On Friday, the Supreme Court said it will review a restrictive Louisiana law that gives the justices the chance to reconsider a recent ruling protecting abortion rights. The court will consider whether the 2014 law requiring doctors at abortion clinics to have admitting privileges at nearby hospitals unduly burdens women’s access to abortion. Clinic owners said the effect of the law would be to close most of the state’s abortion clinics and leave the state with only one doctor eligible to perform the procedure.

The law is almost identical to a Texas law that the Supreme Court struck down in 2016. But in that case, now retired justice Anthony M. Kennedy joined the court’s four liberals to form a majority. Since then, President Trump has added two new justices who were enthusiastically supported by antiabortion groups.

The court could uphold or overturn that 2016 precedent or distinguish it in a way that a restriction deemed unconstitutional in one state is allowed in another.

It was not a surprise the court accepted the case. Last February, Chief Justice John G. Roberts Jr. and the court’s liberals entered a stay that kept the law from going into effect.

The court’s 2016 decision in the Texas case said the admitting-privileges requirement “provides few, if any, health benefits for women, poses a substantial obstacle to women seeking abortions, and constitutes an ‘undue burden’ on their constitutional right to do so.”

Hospitalization after an abortion is rare, all sides agree, and the lack of admitting privileges by the doctor who performed the procedure is not a bar to the woman getting needed medical care. Roberts was one of the dissenters in the 5 to 3 decision.

Last fall, a panel of the U.S. Court of Appeals for the 5th Circuit upheld the Louisiana law in a 2-to-1 vote, finding factual distinctions between how the restriction played out in Texas and Louisiana. The full court, considered one of the most conservative of the regional appeals courts, voted not to reconsider the panel’s decision.

Dissenting judges said their colleagues in the majority ignored requirements set out in the 2016 decision and seemed intent on giving the high court reason to reconsider that precedent, called Whole Woman’s Health v.
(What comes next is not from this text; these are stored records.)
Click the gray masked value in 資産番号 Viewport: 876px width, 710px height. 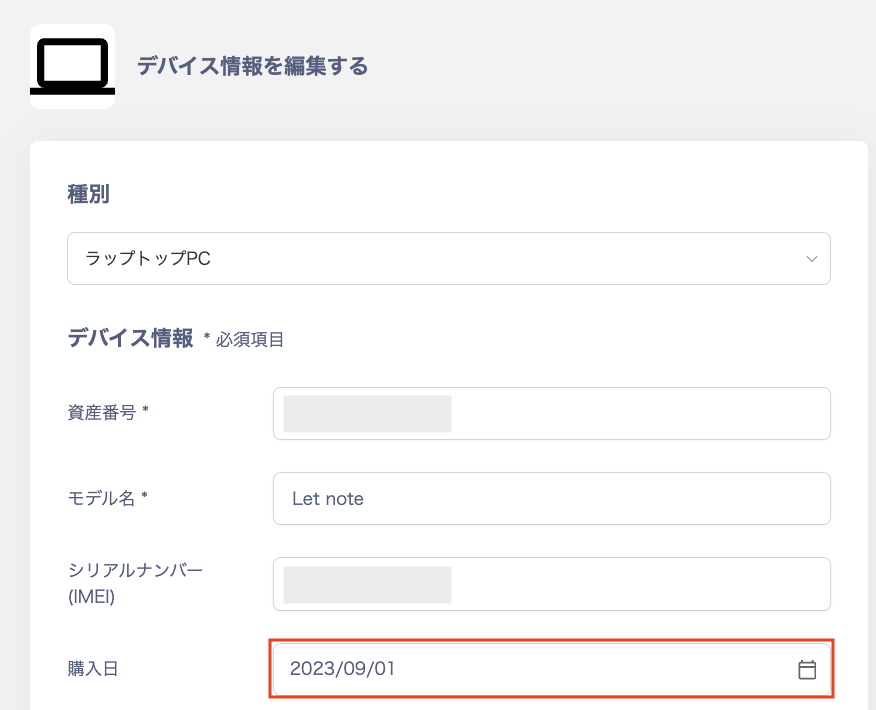pos(367,413)
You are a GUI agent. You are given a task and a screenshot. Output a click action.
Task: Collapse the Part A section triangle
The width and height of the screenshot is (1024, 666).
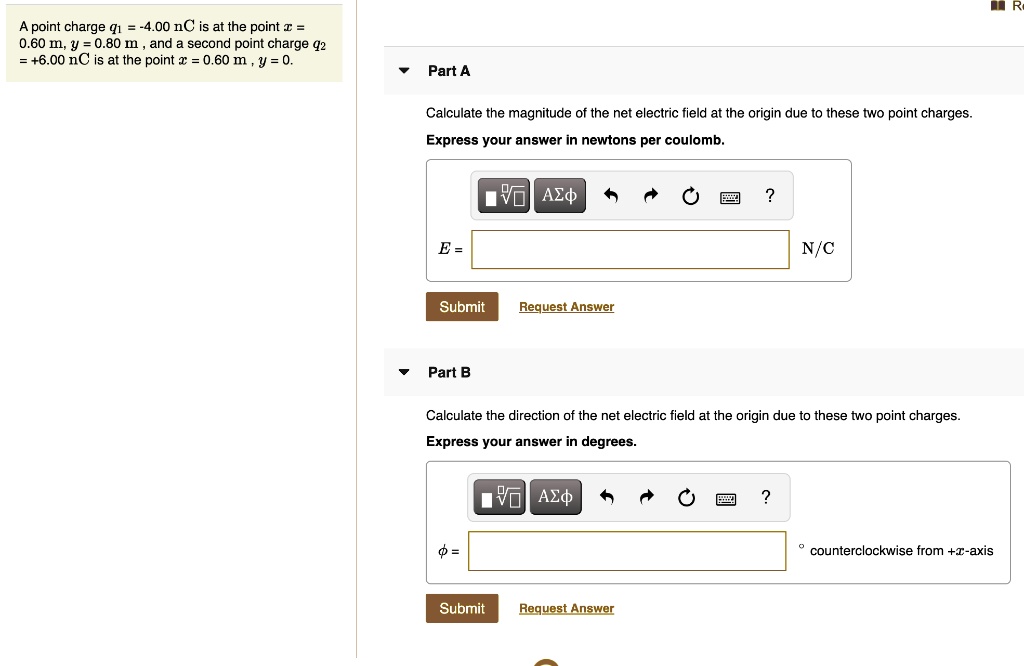404,71
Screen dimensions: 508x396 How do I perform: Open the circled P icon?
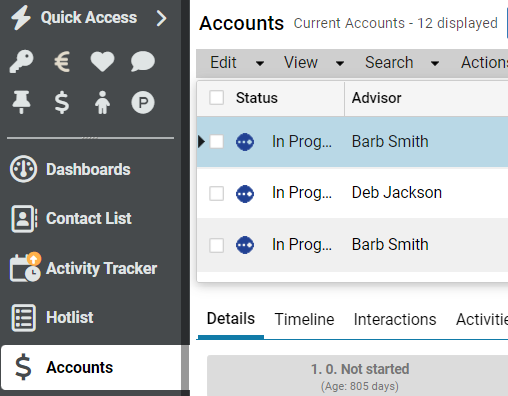tap(143, 102)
Hellerstedt.

Judge Jerry E. Smith, writing for the two-member appeals court majority, said that the court complied with the Supreme Court’s decision in Whole Woman’s Health by taking a painstakingly close look at the details.

“Unlike in Texas, the [Louisiana law] does not impose a substantial burden on a large fraction of women,” he concluded.

It seemed unlikely after the chief justice’s action in February that the court would simply dissolve the stay and allow the law to go into effect.